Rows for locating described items
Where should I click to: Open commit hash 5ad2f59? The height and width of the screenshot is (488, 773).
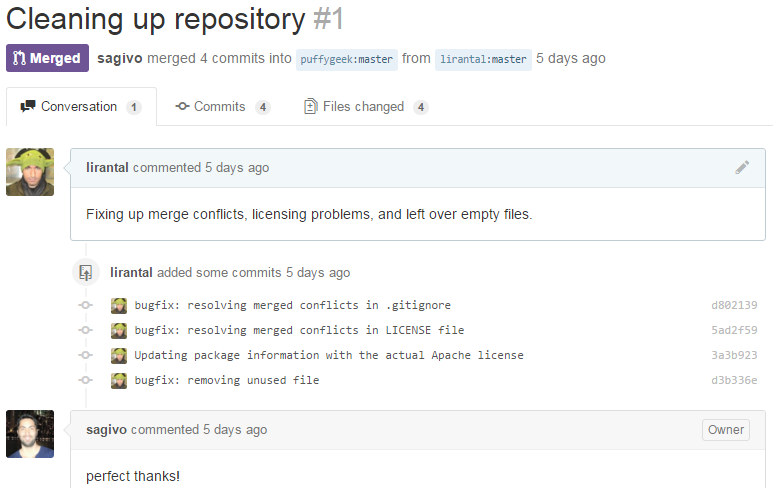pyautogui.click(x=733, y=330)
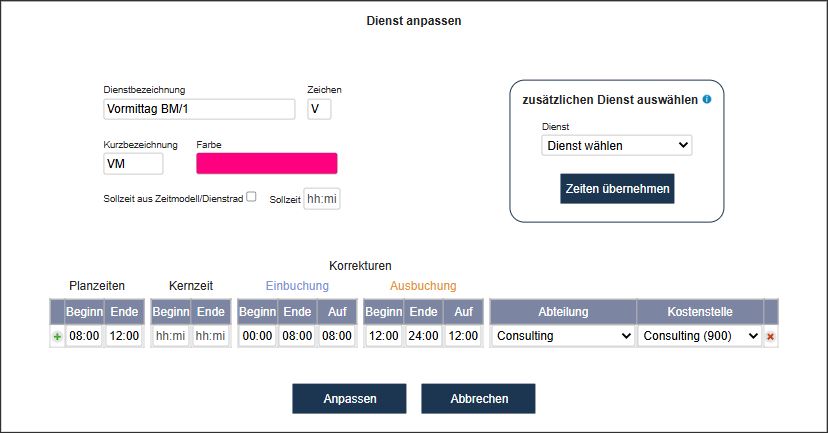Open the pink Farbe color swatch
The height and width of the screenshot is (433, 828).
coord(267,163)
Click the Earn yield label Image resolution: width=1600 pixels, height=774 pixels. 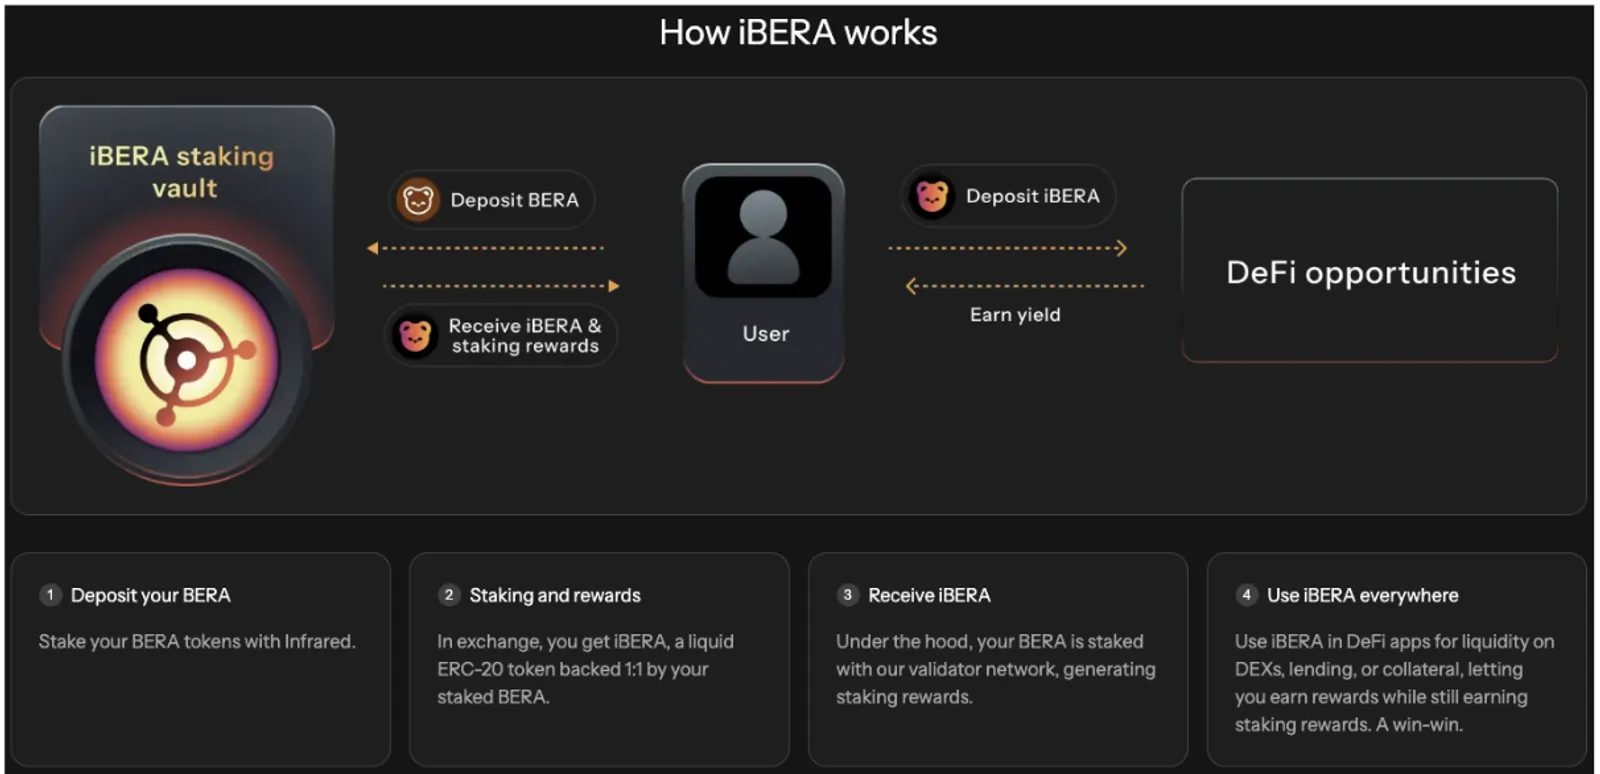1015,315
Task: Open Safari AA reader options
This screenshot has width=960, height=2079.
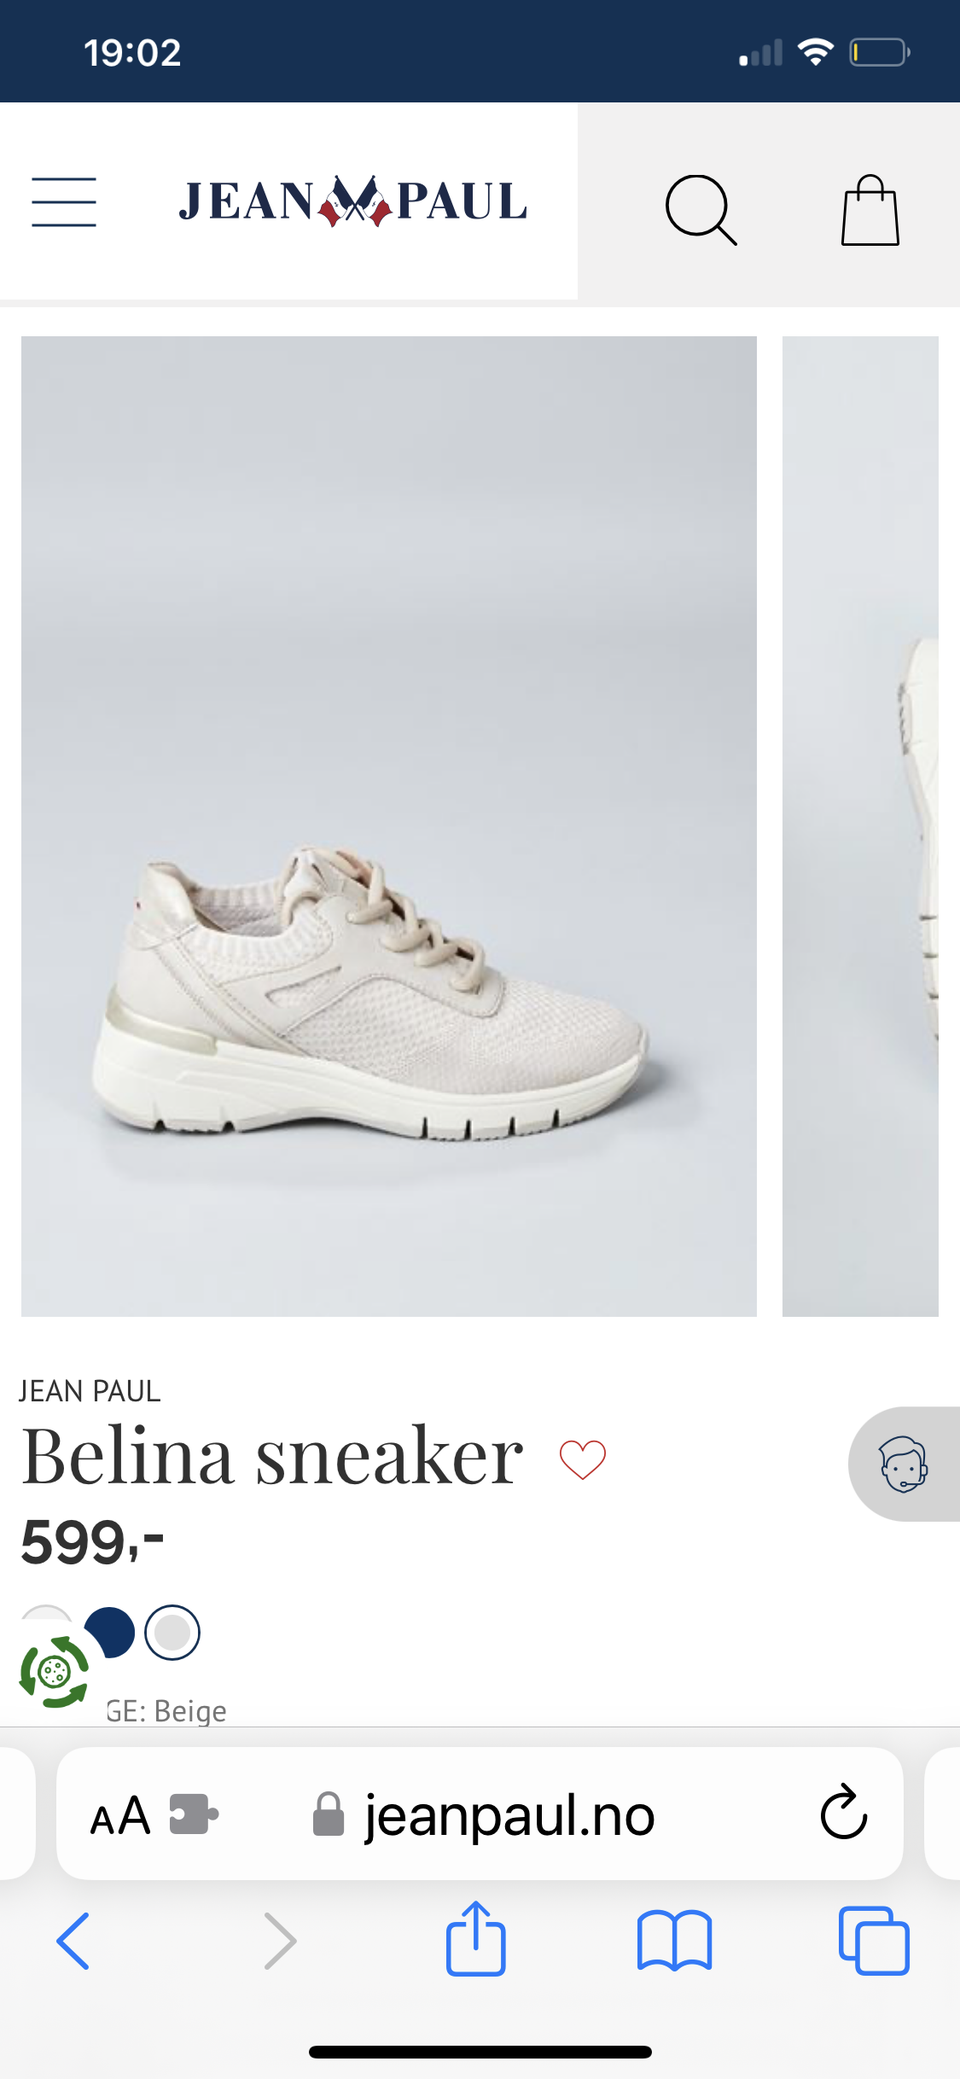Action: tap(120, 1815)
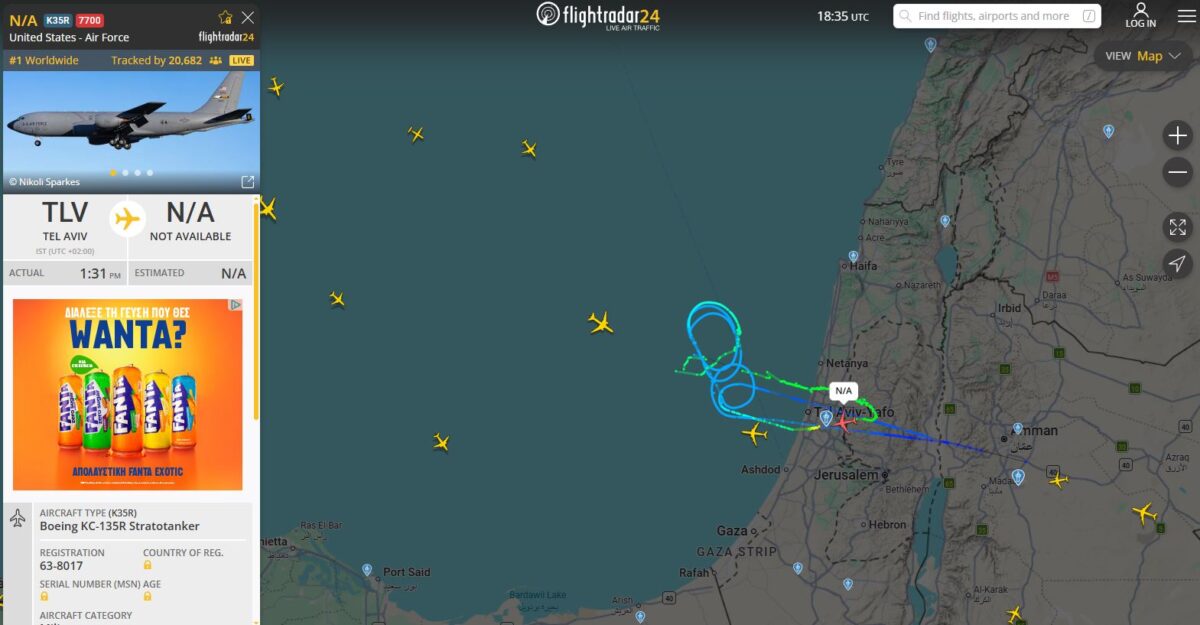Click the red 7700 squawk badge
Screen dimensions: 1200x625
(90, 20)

▶ _Goal of the exercise_
Reproduce word for word the lines starting at the one that contains "Task: Open Safari AA reader options" and ending at the last of the rows above. Leave the pictures out.

▶ _Output of the task_
Task: Open Safari AA reader options
This screenshot has width=960, height=2079.
Action: tap(120, 1815)
Click the red 7700 squawk badge
Screen dimensions: 1200x625
(90, 20)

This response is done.